_PASSAGE PROVIDED_
━━━

Football

Monday Musings: 11 sure-to-be-wrong predictions for Iowa State in 2021

Sep 14, 2019; Ames, IA, USA; Iowa State Cyclones head coach Matt Campbell (left) enters the field with his team after the second rain delay during a game against the Iowa Hawkeyes at Jack Trice Stadium. Mandatory Credit: Reese Strickland-USA TODAY Sports

We’ve made it.

Week one of the college football season is here and we’re just five days away from the official start of the most anticipated Iowa State football season in program history.

In some ways, it feels like the last 240 days flew by. In others, it feels like these 240 days dragged on endlessly.

Regardless, we’ve almost made it and, on that note, I have 11 sure-to-be-proven-wrong predictions for the 2021 Iowa State football season.

1 – Iowa State finally starts fast

There’s too much returning production and chemistry for this team to start slow like previous Matt Campbell teams. They’re not working out the kinks of new starters in the trenches or a bevvy of new receivers for Brock Purdy to throw to.

All these guys have played a lot of football together and that should allow them to pick up more or less where they left off back in January.

Will this team be a well-oiled machine from the season’s opening kickoff?

That is probably too much to ask, but there won’t be that disappointing kick-to-the-nuts like going to overtime with Northern Iowa or losing to Louisiana that we’ve become accustomed to during Campbell’s tenure in Ames.

2 – The streak ends at five

The number of people involved with the Iowa State football program who were here the last time the Cyclones beat Iowa could probably be tallied on one hand.

This Iowa State roster is (perhaps not) arguably the best the program has ever had. It has numerous players who will be regarded as some of the best to ever play their position in Ames, but despite numerous records and accolades, they’ve never beat the Hawkeyes.

You can be certain this group is aware of that fact. Nobody wants that to be one of the few boxes left unchecked as we contemplate their legacies inside the lore of Cyclone football.

Sept. 11 has been circled on a lot of Cyclone-themed calendars for a long time. I think that will be reflected on the football field.

3 – Snyder’s House of Horrors will still be stress-inducing

I know Iowa State thoroughly dominated Kansas State during last year’s 45-0 beatdown in Jack Trice Stadium, but I still consider the Oct. 16 date with the Wildcats in Manhattan to be one of the scariest on the slate going into the season.

After all, Iowa State hasn’t won in the house Bill Snyder built since 2004. We all remember the picked-up flags debacle in 2017 and the Wind Bowl in 2019.

━━━

Stored items from a collection:
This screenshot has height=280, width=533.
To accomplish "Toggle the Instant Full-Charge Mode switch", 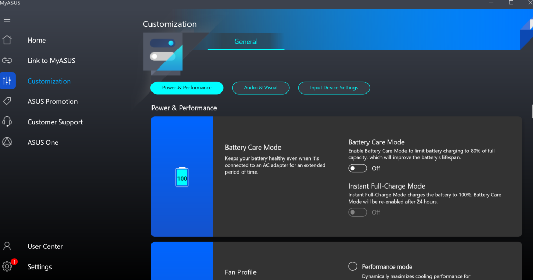I will [x=358, y=212].

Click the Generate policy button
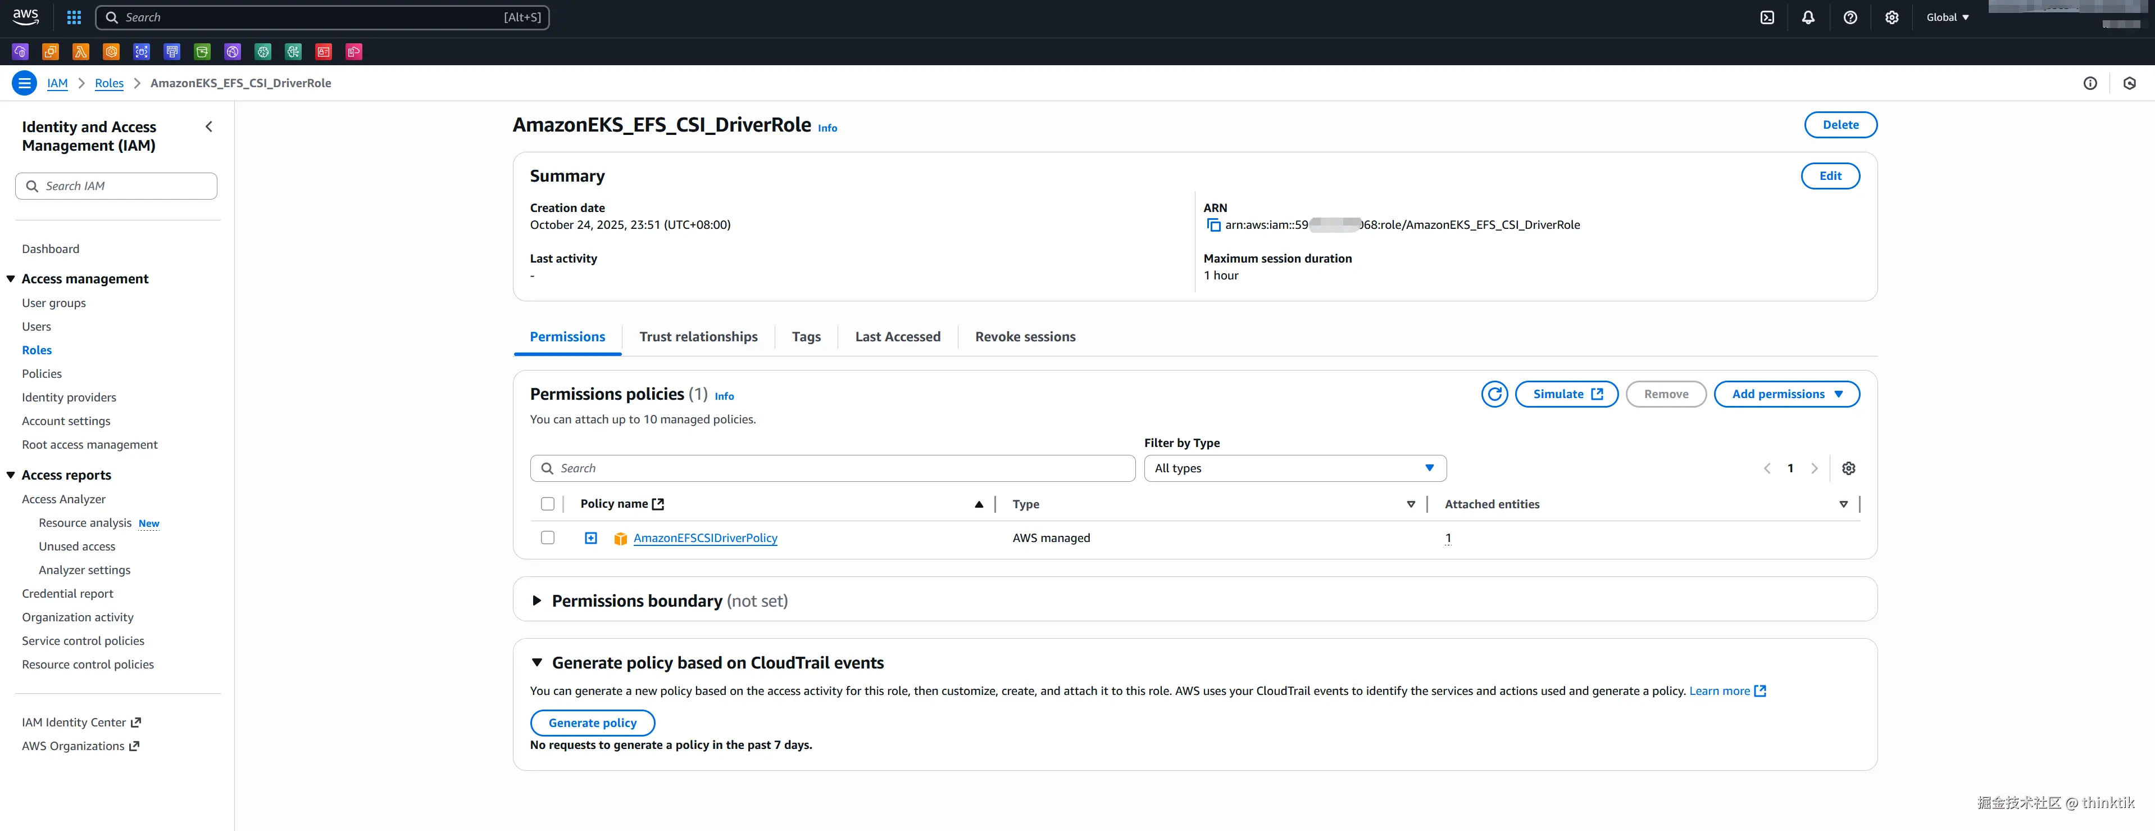(591, 723)
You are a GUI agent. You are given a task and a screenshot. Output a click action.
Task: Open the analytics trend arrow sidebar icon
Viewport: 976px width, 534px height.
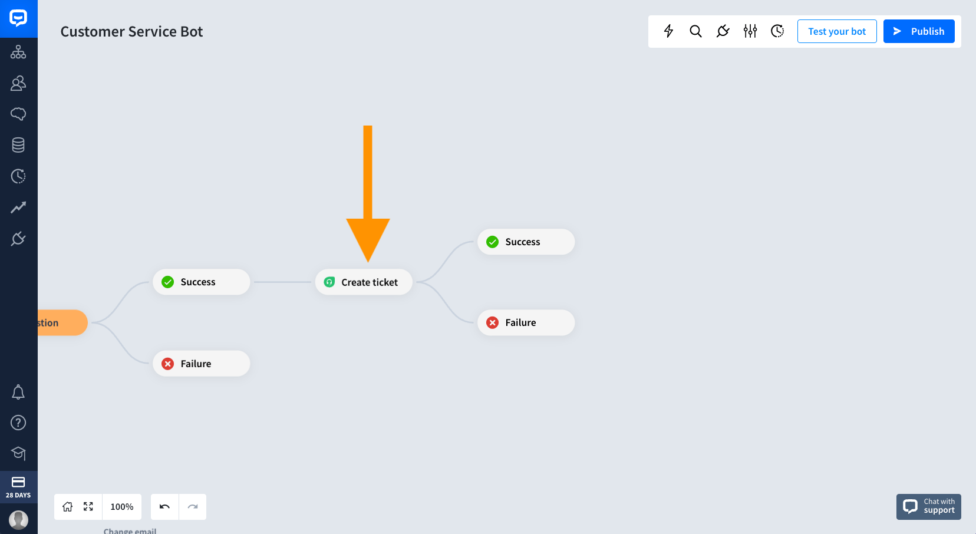pos(18,207)
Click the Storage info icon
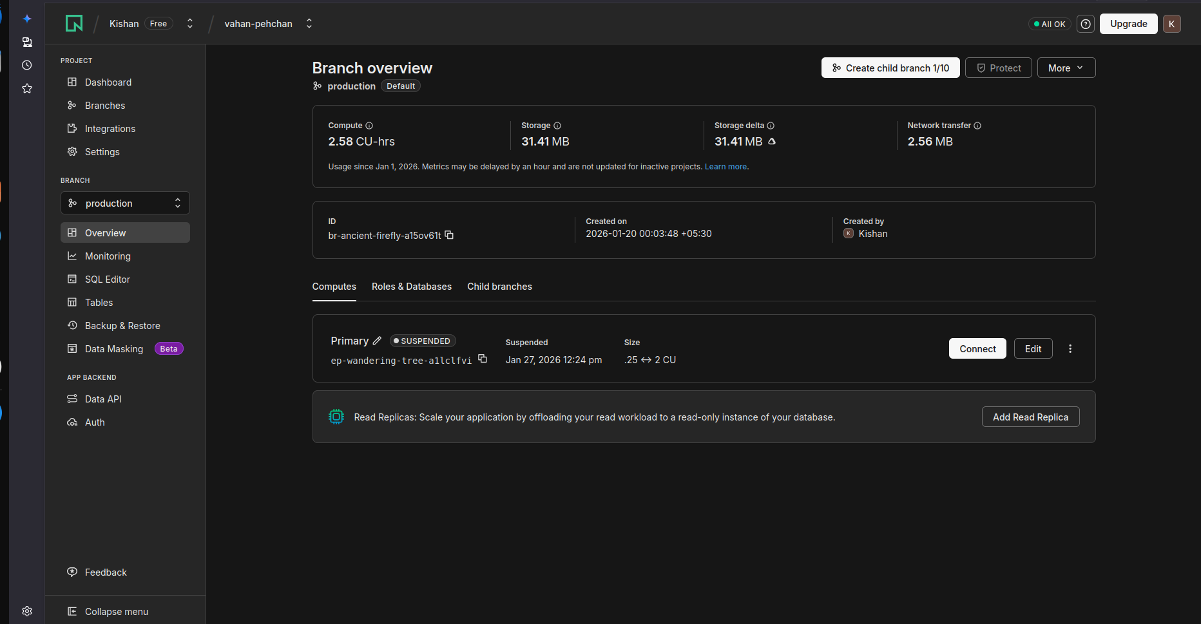Image resolution: width=1201 pixels, height=624 pixels. click(557, 126)
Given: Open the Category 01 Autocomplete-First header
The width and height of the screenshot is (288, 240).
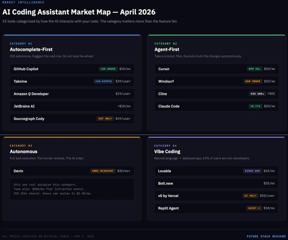Looking at the screenshot, I should [31, 49].
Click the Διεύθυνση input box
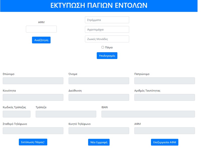201x150 pixels. pos(99,98)
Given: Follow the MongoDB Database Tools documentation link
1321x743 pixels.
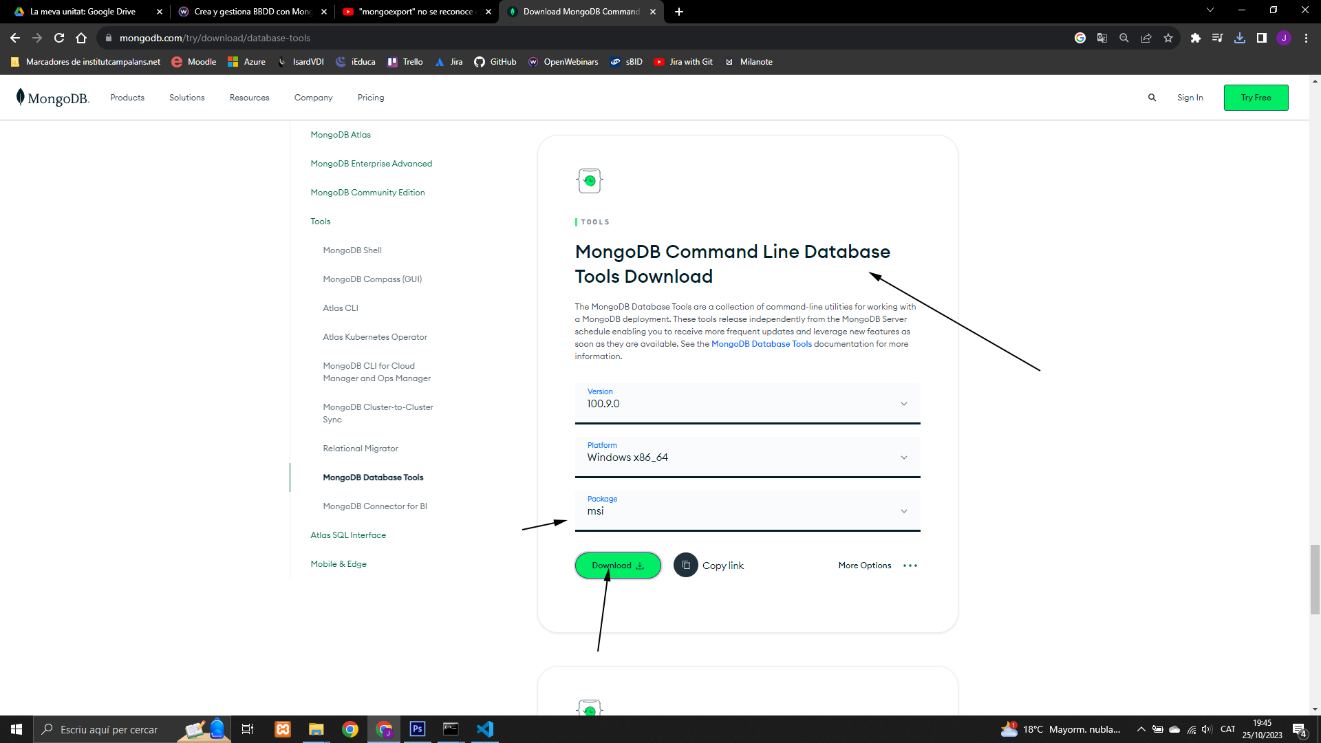Looking at the screenshot, I should 761,344.
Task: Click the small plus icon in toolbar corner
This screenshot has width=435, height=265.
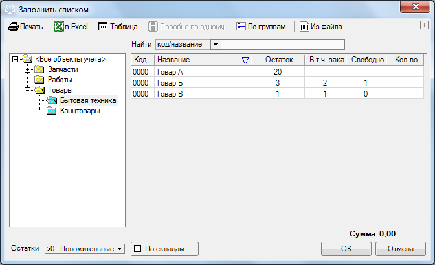Action: 424,25
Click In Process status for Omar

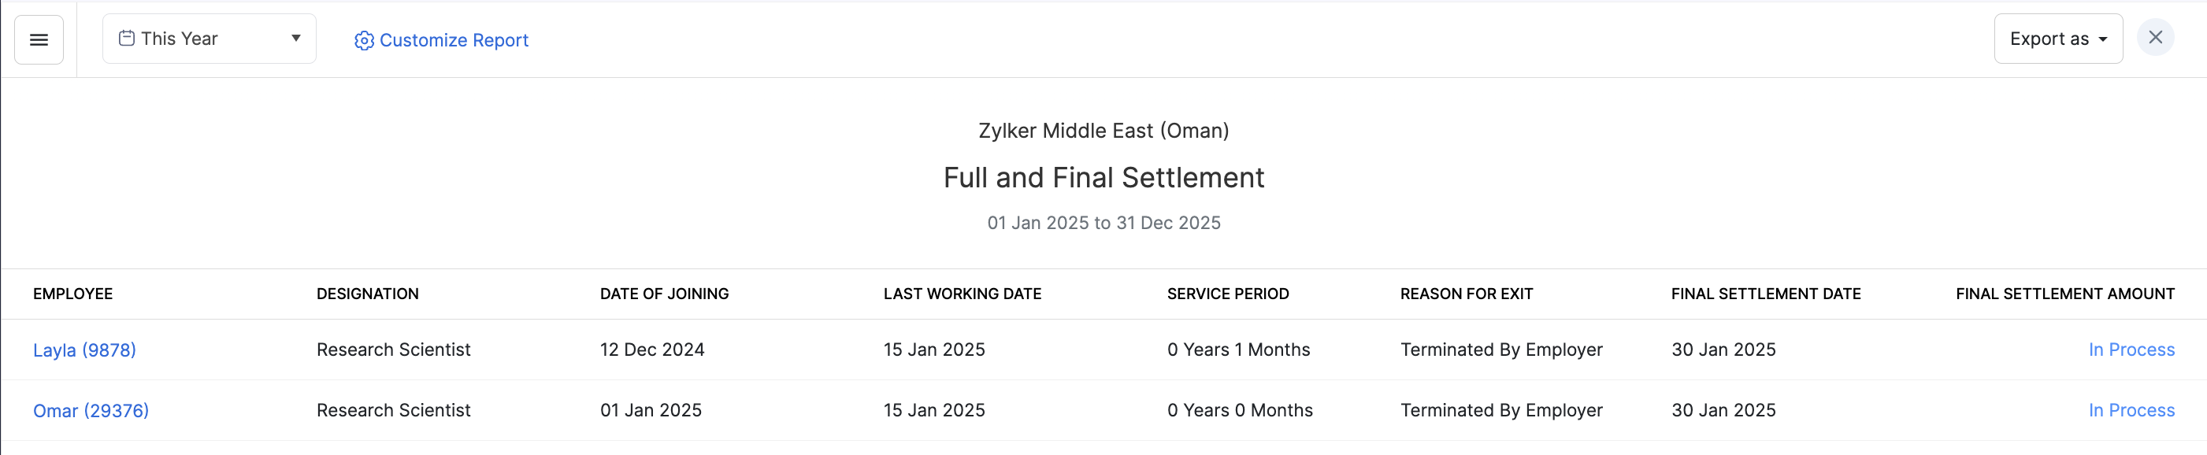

━━━

_PROBLEM_
Continue the column of Iowa State football predictions for 2021, picking up directly after its final sentence.

_OUTPUT OF THE TASK_
Iowa State will be expected to, and should, win this game, but I find it very hard to believe that it won’t take an extremely stressful path to get there.

4 – Iowa State will be 6-0 going into a homecoming date with Mike Gundy

Mike Gundy is probably the guy who would show up to the homecoming dance wearing a button-down camouflage shirt with the sleeves ripped off, a pair of jeans cut off at the knees and a seed-corn cap that was purchased during the second Bush administration. And don’t forget the pair of steel-toe boots that he may or may not have worn while doing chores on the family farm immediately before he cleaned up (or just put on deodorant and sprayed half a can of Axe body spray on himself) and came to the dance.

Still, nobody else in the league has given Iowa State fits consistently like Gundy’s Cowboys. Campbell’s teams have bested Oklahoma State only once and it took a true freshman quarterback most people outside of central Iowa and the greater Phoenix area had never heard of to do it.

This game ranks high on the terror scale for me going into the year. You already know Gundy and his crew would love nothing more than to ruin Iowa State’s Cinderella season on the same field the Cyclones crushed his program’s own undefeated run 10 years earlier.

5 – Records will fall almost every week

Brock Purdy already owns 25 school records, but he’ll add several more to that list early in the season, including the career records for passing yards, completions, pass attempts and total offense.

Breece Hall will cement himself as one of the best backs to ever wear an Iowa State uniform when he passes Troy Davis as the program’s all-time leader in touchdowns and rushing touchdowns. He’s also roughly 1,900 yards short of Davis’ career rushing yards record.

JaQuan Bailey’s run as the career sack king at Iowa State might not even last an entire season. Will McDonald is only eight sacks away from tying his former pass-rushing mate for the most by a Cyclone.

If Connor Assalley maintains his starting kicker job, he’ll leave Ames as the most statistically decorated kicker in Cyclone history, too.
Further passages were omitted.